INSTRUCTIONS TO FOLLOW:
Transcribe the whole listing precisely, leaving nothing out.

SUPPLIED ENTRIES:

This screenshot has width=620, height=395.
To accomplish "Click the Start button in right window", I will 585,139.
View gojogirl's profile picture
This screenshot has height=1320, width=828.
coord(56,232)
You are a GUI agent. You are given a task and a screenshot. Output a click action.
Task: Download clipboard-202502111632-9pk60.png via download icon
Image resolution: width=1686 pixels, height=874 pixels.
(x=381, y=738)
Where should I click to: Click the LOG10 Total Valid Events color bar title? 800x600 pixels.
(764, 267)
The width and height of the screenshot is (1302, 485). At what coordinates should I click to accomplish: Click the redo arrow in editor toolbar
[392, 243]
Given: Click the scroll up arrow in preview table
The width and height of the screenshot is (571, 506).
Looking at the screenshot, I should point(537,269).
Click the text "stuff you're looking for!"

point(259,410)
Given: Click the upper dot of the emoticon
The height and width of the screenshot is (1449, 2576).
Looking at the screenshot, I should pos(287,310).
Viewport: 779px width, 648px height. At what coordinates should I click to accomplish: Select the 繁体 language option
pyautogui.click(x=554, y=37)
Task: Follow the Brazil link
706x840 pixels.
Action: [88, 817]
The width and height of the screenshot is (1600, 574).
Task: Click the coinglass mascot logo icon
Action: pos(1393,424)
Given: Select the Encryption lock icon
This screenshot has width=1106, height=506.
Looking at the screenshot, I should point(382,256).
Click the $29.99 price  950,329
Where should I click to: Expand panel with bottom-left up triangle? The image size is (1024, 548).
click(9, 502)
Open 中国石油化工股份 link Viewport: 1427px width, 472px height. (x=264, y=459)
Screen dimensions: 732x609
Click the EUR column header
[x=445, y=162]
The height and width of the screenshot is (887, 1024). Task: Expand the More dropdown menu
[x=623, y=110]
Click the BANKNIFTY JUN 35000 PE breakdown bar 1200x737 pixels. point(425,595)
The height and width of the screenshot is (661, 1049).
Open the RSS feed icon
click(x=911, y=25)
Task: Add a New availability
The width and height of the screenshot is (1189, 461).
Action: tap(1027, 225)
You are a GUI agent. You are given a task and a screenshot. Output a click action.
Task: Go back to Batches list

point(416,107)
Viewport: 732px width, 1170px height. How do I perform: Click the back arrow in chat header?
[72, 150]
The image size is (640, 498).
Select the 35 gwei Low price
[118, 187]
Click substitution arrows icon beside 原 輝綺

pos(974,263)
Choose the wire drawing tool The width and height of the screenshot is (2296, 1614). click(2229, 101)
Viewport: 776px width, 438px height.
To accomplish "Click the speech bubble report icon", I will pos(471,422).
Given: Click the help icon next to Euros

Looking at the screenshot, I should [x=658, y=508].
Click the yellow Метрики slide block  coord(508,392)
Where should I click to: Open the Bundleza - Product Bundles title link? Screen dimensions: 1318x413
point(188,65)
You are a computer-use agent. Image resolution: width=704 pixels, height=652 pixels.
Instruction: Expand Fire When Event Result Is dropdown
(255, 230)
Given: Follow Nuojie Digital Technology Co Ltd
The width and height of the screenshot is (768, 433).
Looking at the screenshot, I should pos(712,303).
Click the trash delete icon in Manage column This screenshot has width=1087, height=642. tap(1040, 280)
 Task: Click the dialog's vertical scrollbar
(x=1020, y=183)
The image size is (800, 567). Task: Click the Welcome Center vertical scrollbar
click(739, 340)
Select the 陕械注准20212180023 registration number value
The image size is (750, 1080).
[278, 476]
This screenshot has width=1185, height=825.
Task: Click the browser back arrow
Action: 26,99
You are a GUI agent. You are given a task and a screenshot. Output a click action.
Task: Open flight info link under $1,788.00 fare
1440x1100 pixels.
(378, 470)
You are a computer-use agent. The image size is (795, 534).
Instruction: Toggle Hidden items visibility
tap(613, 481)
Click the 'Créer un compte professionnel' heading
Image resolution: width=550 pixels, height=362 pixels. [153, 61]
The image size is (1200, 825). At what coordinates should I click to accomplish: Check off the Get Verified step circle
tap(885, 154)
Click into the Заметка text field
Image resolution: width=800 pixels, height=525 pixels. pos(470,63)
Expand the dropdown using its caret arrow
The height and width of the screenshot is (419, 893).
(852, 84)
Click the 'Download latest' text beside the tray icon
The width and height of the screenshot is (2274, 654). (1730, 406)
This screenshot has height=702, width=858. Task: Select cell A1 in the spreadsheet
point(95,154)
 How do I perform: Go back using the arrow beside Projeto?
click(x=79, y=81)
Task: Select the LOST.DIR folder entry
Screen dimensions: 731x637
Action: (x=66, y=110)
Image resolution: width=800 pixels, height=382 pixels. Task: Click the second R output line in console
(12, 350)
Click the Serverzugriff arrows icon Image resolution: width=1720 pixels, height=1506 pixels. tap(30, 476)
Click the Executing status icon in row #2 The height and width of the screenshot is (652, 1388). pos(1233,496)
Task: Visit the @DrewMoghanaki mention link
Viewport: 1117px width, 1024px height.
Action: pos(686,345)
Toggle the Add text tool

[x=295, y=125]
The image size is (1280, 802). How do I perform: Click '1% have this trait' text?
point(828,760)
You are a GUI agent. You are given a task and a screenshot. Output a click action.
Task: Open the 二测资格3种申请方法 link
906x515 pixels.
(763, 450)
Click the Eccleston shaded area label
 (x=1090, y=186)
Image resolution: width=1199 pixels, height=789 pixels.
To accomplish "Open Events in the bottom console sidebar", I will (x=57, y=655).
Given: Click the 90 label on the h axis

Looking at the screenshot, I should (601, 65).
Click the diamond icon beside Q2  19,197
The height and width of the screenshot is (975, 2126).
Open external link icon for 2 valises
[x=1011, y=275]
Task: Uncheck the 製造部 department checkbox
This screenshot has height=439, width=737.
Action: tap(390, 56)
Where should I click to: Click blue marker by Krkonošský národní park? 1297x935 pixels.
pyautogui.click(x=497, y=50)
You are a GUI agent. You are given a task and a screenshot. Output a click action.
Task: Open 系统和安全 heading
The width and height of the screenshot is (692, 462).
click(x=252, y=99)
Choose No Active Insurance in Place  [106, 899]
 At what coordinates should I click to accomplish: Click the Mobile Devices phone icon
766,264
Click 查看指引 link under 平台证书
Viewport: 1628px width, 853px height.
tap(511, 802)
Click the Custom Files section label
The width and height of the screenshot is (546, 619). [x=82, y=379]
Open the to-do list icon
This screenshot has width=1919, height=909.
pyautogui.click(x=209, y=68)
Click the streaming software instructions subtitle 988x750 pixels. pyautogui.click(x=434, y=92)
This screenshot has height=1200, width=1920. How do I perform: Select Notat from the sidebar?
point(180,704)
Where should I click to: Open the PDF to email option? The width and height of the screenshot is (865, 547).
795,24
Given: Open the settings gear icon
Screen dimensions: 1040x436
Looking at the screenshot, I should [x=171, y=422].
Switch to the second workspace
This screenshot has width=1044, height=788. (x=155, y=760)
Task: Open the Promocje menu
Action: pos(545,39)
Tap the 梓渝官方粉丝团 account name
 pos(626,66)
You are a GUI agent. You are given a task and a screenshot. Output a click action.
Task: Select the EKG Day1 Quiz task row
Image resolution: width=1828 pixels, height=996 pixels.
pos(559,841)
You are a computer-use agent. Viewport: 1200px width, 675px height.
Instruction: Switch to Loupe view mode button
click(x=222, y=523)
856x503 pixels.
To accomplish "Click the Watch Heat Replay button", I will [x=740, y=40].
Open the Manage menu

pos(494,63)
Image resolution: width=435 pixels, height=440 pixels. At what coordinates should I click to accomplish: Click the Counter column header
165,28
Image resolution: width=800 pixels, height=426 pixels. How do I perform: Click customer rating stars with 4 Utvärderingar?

EXERCISE ANSWER:
This screenshot has width=620, height=395.
To accomplish "Click the Start button in right window", I will 585,139.
View gojogirl's profile picture
This screenshot has height=1320, width=828.
coord(56,232)
You are a GUI agent. You are given a task and a screenshot. Output a click action.
Task: Download clipboard-202502111632-9pk60.png via download icon
Image resolution: width=1686 pixels, height=874 pixels.
(x=381, y=738)
Where should I click to: Click the LOG10 Total Valid Events color bar title? 800x600 pixels.
(764, 267)
The width and height of the screenshot is (1302, 485). At what coordinates should I click to accomplish: Click the redo arrow in editor toolbar
[392, 243]
Given: Click the scroll up arrow in preview table
The width and height of the screenshot is (571, 506).
Looking at the screenshot, I should point(537,269).
Click the text "stuff you're looking for!"

point(259,410)
Given: Click the upper dot of the emoticon
The height and width of the screenshot is (1449, 2576).
Looking at the screenshot, I should pos(287,310).
Viewport: 779px width, 648px height. At what coordinates should I click to accomplish: Select the 繁体 language option
pyautogui.click(x=554, y=37)
Task: Follow the Brazil link
706x840 pixels.
Action: [88, 817]
The width and height of the screenshot is (1600, 574).
Task: Click the coinglass mascot logo icon
Action: pos(1393,424)
Given: Select the Encryption lock icon
This screenshot has width=1106, height=506.
Looking at the screenshot, I should point(382,256).
Click the $29.99 price  950,329
Where should I click to: Expand panel with bottom-left up triangle? The image size is (1024, 548).
click(9, 502)
Open 中国石油化工股份 link Viewport: 1427px width, 472px height. (x=264, y=459)
Screen dimensions: 732x609
Click the EUR column header
[x=445, y=162]
The height and width of the screenshot is (887, 1024). Task: Expand the More dropdown menu
[x=623, y=110]
Click the BANKNIFTY JUN 35000 PE breakdown bar 1200x737 pixels. point(425,595)
The height and width of the screenshot is (661, 1049).
Open the RSS feed icon
click(x=911, y=25)
Task: Add a New availability
The width and height of the screenshot is (1189, 461).
Action: tap(1027, 225)
You are a GUI agent. You are given a task and a screenshot. Output a click action.
Task: Go back to Batches list

point(416,107)
Viewport: 732px width, 1170px height. How do I perform: Click the back arrow in chat header?
[72, 150]
The image size is (640, 498).
Select the 35 gwei Low price
[118, 187]
Click substitution arrows icon beside 原 輝綺

pos(974,263)
Choose the wire drawing tool The width and height of the screenshot is (2296, 1614). click(2229, 101)
Viewport: 776px width, 438px height.
To accomplish "Click the speech bubble report icon", I will pos(471,422).
Given: Click the help icon next to Euros

Looking at the screenshot, I should [x=658, y=508].
Click the yellow Метрики slide block  coord(508,392)
Where should I click to: Open the Bundleza - Product Bundles title link? Screen dimensions: 1318x413
point(188,65)
You are a computer-use agent. Image resolution: width=704 pixels, height=652 pixels.
Instruction: Expand Fire When Event Result Is dropdown
(255, 230)
Given: Follow Nuojie Digital Technology Co Ltd
The width and height of the screenshot is (768, 433).
Looking at the screenshot, I should pos(712,303).
Click the trash delete icon in Manage column This screenshot has width=1087, height=642. tap(1040, 280)
 Task: Click the dialog's vertical scrollbar
(x=1020, y=183)
The image size is (800, 567). Task: Click the Welcome Center vertical scrollbar
click(739, 340)
Select the 陕械注准20212180023 registration number value
The image size is (750, 1080).
[278, 476]
This screenshot has width=1185, height=825.
Task: Click the browser back arrow
Action: 26,99
You are a GUI agent. You are given a task and a screenshot. Output a click action.
Task: Open flight info link under $1,788.00 fare
1440x1100 pixels.
(378, 470)
You are a computer-use agent. The image size is (795, 534).
Instruction: Toggle Hidden items visibility
tap(613, 481)
Click the 'Créer un compte professionnel' heading
Image resolution: width=550 pixels, height=362 pixels. [153, 61]
The image size is (1200, 825). At what coordinates should I click to accomplish: Check off the Get Verified step circle
tap(885, 154)
Click into the Заметка text field
Image resolution: width=800 pixels, height=525 pixels. pos(470,63)
Expand the dropdown using its caret arrow
The height and width of the screenshot is (419, 893).
(852, 84)
Click the 'Download latest' text beside the tray icon
The width and height of the screenshot is (2274, 654). (1730, 406)
This screenshot has height=702, width=858. Task: Select cell A1 in the spreadsheet
point(95,154)
 How do I perform: Go back using the arrow beside Projeto?
click(x=79, y=81)
Task: Select the LOST.DIR folder entry
Screen dimensions: 731x637
Action: (x=66, y=110)
Image resolution: width=800 pixels, height=382 pixels. Task: Click the second R output line in console
(12, 350)
Click the Serverzugriff arrows icon Image resolution: width=1720 pixels, height=1506 pixels. tap(30, 476)
Click the Executing status icon in row #2 The height and width of the screenshot is (652, 1388). pos(1233,496)
Task: Visit the @DrewMoghanaki mention link
Viewport: 1117px width, 1024px height.
Action: pos(686,345)
Toggle the Add text tool

[x=295, y=125]
The image size is (1280, 802). How do I perform: Click '1% have this trait' text?
point(828,760)
You are a GUI agent. You are given a task and a screenshot. Output a click action.
Task: Open the 二测资格3种申请方法 link
906x515 pixels.
(763, 450)
Click the Eccleston shaded area label
 (x=1090, y=186)
Image resolution: width=1199 pixels, height=789 pixels.
To accomplish "Open Events in the bottom console sidebar", I will (x=57, y=655).
Given: Click the 90 label on the h axis

Looking at the screenshot, I should (601, 65).
Click the diamond icon beside Q2  19,197
The height and width of the screenshot is (975, 2126).
Open external link icon for 2 valises
[x=1011, y=275]
Task: Uncheck the 製造部 department checkbox
This screenshot has height=439, width=737.
Action: tap(390, 56)
Where should I click to: Click blue marker by Krkonošský národní park? 1297x935 pixels.
pyautogui.click(x=497, y=50)
You are a GUI agent. You are given a task and a screenshot. Output a click action.
Task: Open 系统和安全 heading
The width and height of the screenshot is (692, 462).
click(x=252, y=99)
Choose No Active Insurance in Place  [106, 899]
 At what coordinates should I click to accomplish: Click the Mobile Devices phone icon
766,264
Click 查看指引 link under 平台证书
Viewport: 1628px width, 853px height.
tap(511, 802)
Click the Custom Files section label
The width and height of the screenshot is (546, 619). [x=82, y=379]
Open the to-do list icon
This screenshot has width=1919, height=909.
pyautogui.click(x=209, y=68)
Click the streaming software instructions subtitle 988x750 pixels. pyautogui.click(x=434, y=92)
This screenshot has height=1200, width=1920. How do I perform: Select Notat from the sidebar?
point(180,704)
Where should I click to: Open the PDF to email option? The width and height of the screenshot is (865, 547).
795,24
Given: Open the settings gear icon
Screen dimensions: 1040x436
Looking at the screenshot, I should [x=171, y=422].
Switch to the second workspace
This screenshot has width=1044, height=788. (x=155, y=760)
Task: Open the Promocje menu
Action: pos(545,39)
Tap the 梓渝官方粉丝团 account name
 pos(626,66)
You are a GUI agent. You are given a task and a screenshot. Output a click action.
Task: Select the EKG Day1 Quiz task row
Image resolution: width=1828 pixels, height=996 pixels.
pos(559,841)
You are a computer-use agent. Viewport: 1200px width, 675px height.
Instruction: Switch to Loupe view mode button
click(x=222, y=523)
856x503 pixels.
To accomplish "Click the Watch Heat Replay button", I will [x=740, y=40].
Open the Manage menu

pos(494,63)
Image resolution: width=435 pixels, height=440 pixels. At what coordinates should I click to accomplish: Click the Counter column header
165,28
Image resolution: width=800 pixels, height=426 pixels. How do I perform: Click customer rating stars with 4 Utvärderingar?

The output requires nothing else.